Yo no soy ese que tú te imaginas

UmbertoEcoAnneSeldersHace años en un texto que después se recogería en Literatura y fantasma (1993), Javier Marías nos advertía contra los fáciles paralelismos que tienden a hacerse entre el autor de una novela y el narrador que cuenta las cosas. En ocasiones se parecen mucho, en otras son calcaditos o en otras son aparentemente distintos pero tienen mucho en común. Lo normal que los autores diseminen su yo en múltiples personajes y que incluso desarrollen potencialmente algo que ellos no hicieron pero podían haber hecho. Por tanto, el juego es arriesgado.

El narrador de Todas las almas (1989) se parece extraordinariamente al autor –al autor empírico–. Muchos lo podríamos suponer su reproducción. Y, sin embargo, dice Marías, «me bastó atribuir al Narrador una circunstancia o hecho que en modo alguno tenía correlato en mí, en el autor». Con ello no se refería a aquellos recursos propios del narrador que son imposibles en la vida del autor, sino más bien poner en la vida del narrador algo que eventualmente pudiera haberse dado en la vida del autor y que la habría hecho distinta.

No se trataba de darle al personaje un rasgo que el escritor no tuviera (alturas distintas, color de pelo diferente, etcétera); se trataba, por el contrario, de darle, de concederle, un hecho o atributo que estuviera potencialmente en el autor y que de haberse actualizado o desarrollado habría hecho de él una persona diversa. A partir de ahí, añade Marías, «el Narrador pudo seguir acumulando características o elementos del disfraz del autor».

Fijémonos qué curioso: a excepción del nombre y alguna cosa menor, el personaje estaba casi totalmente elaborado con retales y materiales del escritor, pero lo que lo hacía distinto no era ese nombre o esa cosa menor, sino un rasgo potencial que también estaba en el novelista y que, tomado en serio y actualizado, aleja la vida del narrador de la del autor. Estos hechos o estas diferencias son justamente las que impiden la lectura mimética, las que dificultan los fáciles paralelismos a que nos llevan nuestra pereza o la ilusión realista en la que nos empeñamos.

Sin embargo, como nos advertía Lubomír Dolezel en uno de sus libros, este tipo de lectura perezosa e inmediatamente referencial, «practicada por los lectores ingenuos y fortalecida por los críticos de los periódicos», es frecuente, habitual y fuente de errores. Es fuente de atribuciones indebidas, de juicios al autor en nombre del narrador y, es, en fin, «una de las operaciones más reduccionistas de las que la mente humana es capaz: el vasto, abierto y tentador universo ficcional queda reducido al modelo de mundo único, el de la experiencia humana real».

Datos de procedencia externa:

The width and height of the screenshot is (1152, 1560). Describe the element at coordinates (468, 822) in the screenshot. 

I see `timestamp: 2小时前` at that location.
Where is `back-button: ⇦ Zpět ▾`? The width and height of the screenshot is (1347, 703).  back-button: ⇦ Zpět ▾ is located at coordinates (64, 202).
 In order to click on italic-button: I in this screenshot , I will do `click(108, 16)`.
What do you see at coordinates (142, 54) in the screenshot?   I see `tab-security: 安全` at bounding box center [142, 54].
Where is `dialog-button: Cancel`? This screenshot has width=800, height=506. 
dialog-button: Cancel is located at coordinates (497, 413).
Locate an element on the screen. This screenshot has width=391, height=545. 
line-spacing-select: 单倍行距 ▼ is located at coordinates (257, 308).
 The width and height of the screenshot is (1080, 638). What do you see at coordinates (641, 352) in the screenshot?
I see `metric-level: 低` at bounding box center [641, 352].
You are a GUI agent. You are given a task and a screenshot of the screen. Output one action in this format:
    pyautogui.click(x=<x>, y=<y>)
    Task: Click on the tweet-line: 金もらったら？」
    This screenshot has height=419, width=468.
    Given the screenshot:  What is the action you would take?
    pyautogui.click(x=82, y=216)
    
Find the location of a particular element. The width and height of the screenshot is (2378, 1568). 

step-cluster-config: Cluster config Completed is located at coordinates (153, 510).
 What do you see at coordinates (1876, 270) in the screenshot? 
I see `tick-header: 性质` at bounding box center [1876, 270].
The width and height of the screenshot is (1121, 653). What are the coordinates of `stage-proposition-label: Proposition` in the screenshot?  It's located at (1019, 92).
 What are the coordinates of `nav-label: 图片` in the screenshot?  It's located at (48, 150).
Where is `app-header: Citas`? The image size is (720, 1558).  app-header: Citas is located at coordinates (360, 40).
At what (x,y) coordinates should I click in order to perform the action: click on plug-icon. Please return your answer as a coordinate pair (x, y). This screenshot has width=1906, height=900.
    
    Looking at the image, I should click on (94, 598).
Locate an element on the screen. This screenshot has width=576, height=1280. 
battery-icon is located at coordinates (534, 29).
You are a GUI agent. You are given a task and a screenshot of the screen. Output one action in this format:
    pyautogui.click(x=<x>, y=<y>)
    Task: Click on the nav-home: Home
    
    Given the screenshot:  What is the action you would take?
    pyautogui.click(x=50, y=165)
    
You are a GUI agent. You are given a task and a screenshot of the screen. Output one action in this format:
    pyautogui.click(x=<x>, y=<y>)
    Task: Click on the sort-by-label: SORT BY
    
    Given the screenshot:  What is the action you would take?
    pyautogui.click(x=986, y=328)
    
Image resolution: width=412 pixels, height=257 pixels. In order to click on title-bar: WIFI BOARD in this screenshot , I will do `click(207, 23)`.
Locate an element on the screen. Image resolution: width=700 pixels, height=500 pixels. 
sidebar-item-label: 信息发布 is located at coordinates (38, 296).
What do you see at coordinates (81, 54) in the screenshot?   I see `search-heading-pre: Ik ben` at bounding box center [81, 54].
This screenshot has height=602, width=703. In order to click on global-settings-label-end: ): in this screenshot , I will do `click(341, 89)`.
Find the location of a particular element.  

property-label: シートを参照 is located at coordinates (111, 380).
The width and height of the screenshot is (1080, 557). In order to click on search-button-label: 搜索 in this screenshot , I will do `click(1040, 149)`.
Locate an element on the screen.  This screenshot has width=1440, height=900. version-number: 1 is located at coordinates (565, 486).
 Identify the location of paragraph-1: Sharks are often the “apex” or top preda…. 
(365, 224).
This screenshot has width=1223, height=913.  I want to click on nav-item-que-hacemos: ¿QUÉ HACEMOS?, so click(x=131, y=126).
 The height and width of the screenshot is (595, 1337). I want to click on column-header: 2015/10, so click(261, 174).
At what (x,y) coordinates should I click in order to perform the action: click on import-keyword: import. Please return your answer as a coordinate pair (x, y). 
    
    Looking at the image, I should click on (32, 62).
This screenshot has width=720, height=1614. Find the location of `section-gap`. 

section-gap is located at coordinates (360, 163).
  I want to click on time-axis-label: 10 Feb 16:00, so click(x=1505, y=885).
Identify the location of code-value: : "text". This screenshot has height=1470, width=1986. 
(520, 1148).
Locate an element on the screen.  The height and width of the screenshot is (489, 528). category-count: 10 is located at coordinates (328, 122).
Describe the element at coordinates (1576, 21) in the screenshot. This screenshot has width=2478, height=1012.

No sé si las ficciones que hoy leemos cuentan con pocos o muchos lectores ingenuos, pero por lo que he podido ver sí que hay críticos de los periódicos que las evalúan y las enjuician a partir de las coincidencias reales o presuntas que se dan entre la voz narrativa que les da soporte y el autor empírico que las firma.

Es más, hay alguno incluso, que al hacer el escrutinio del narrador y sus vicios reprocha al autor cosas de aquél. Podría pretextarse que si se dan esos juicios es porque el propio autor ha facilitado las confusiones. Algo así ocurrió con el personaje principal de El cementerio de Praga (2010), de Umberto Eco.

Como resulta que al principio dicho individuo suelta una soflama antisemita tremendamente enojosa y ruin, ciertos lectores ingenuos y ciertos críticos de los periódicos adoptaron el expediente reduccionista más cómodo: el personaje es un calco de Eco, luego Eco es un furioso antisemita. Luego, cuando el autor deshizo el entuerto estúpido que algunos habían enredado, le llamaron embustero y provocador.

Oh, hipócrita lector; oh, crítico mentecato, una ficción es una ficción es una ficción.

Tu le connais, lecteur, ce monstre délicat,
— Hypocrite lecteur, — mon semblable, — mon frère!